GPs in England will get a 1% pay increase as part of the new GMS contract, NHS England has announced.
The new contract will see an investment of £220 million for 2016/17, and part of this will provide a pay uplift of 1% for GPs.
Simon Stevens (pictured), chief executive of NHS England, said: “Today’s welcome agreement between NHS England and the BMA provides GPs with some stability and support, and shows what can be achieved through sensible and constructive negotiation.”
He added that the funding boost is “only one small element of a far wider package we’re jointly developing” in order to help practices with workload, workforce and care redesign.
“That will require radical new options, including further support for GP recruitment and return to practice, funding for additional primary care staff, new options for practice premises, a reduction in paper-based red tape, alternative approaches to indemnity cover, and redesigned out of hours, 111 and extended hours arrangements, to name just a few – all underpinned by much greater team working across individual practices,” Stevens added.
NHS England, the government, and the British Medical Association’s General Practitioners Committee worked together to agree the pay increase.
The new developments include:
· GP practices will be required to record data on the availability of evening and weekend opening for routine appointments, which is to be collected until 2020/2021.

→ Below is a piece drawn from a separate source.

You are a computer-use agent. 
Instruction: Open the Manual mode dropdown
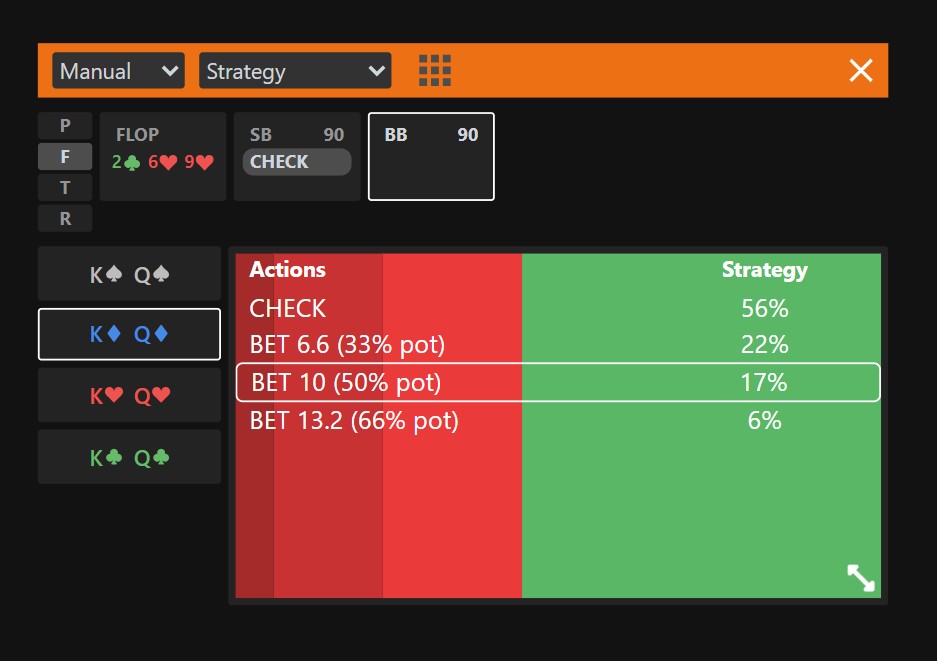(x=118, y=71)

· GP practices will annually record the number of instances where a practice pays a locum doctor more than an indicative maximum rate, as set out by NHS England.

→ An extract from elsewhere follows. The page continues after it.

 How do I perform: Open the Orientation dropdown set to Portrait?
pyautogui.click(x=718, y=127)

· The MenACWY 18 years will be extended to allow for the opportunistic vaccination of 19-25 year old non-freshers who self-present for vaccination.

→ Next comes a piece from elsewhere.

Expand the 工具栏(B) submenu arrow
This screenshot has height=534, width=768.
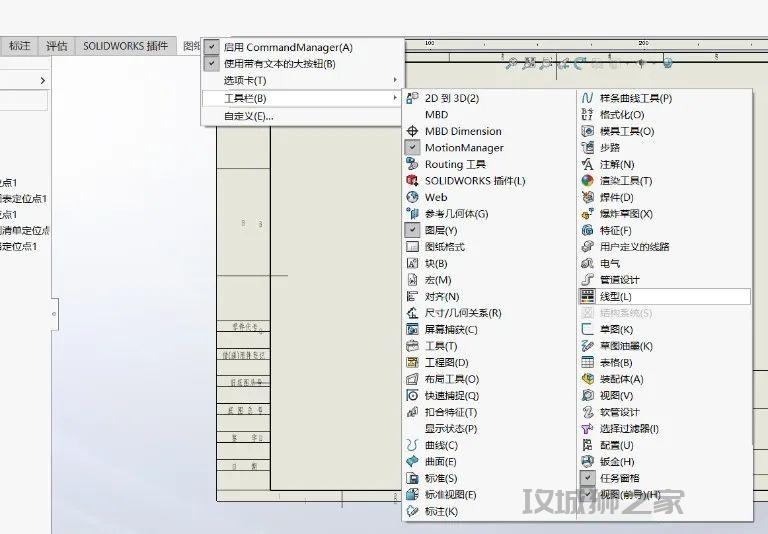[395, 98]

· NHS Employers and GPC will work with NHS England and the Department of Health to ensure that appropriate and meaningful data relating to patients’ named accountable GP is made available at practice level. This data will be shared internally within practices and used to improve services for patients.
· While the Avoiding Unplanned Admissions Enhanced Service (ES) will continue for a further year with minor amendments to clarify the timeframe around care planning, consideration will be given to its future during the 2017/18 negotiations.
· The Dementia Enhanced Service will cease as at 31 March 2016 and the £42 million resource will be transferred into global sum, in recognition of the fact that GPs are more routinely diagnosing dementia. All other Enhanced Services will continue unchanged.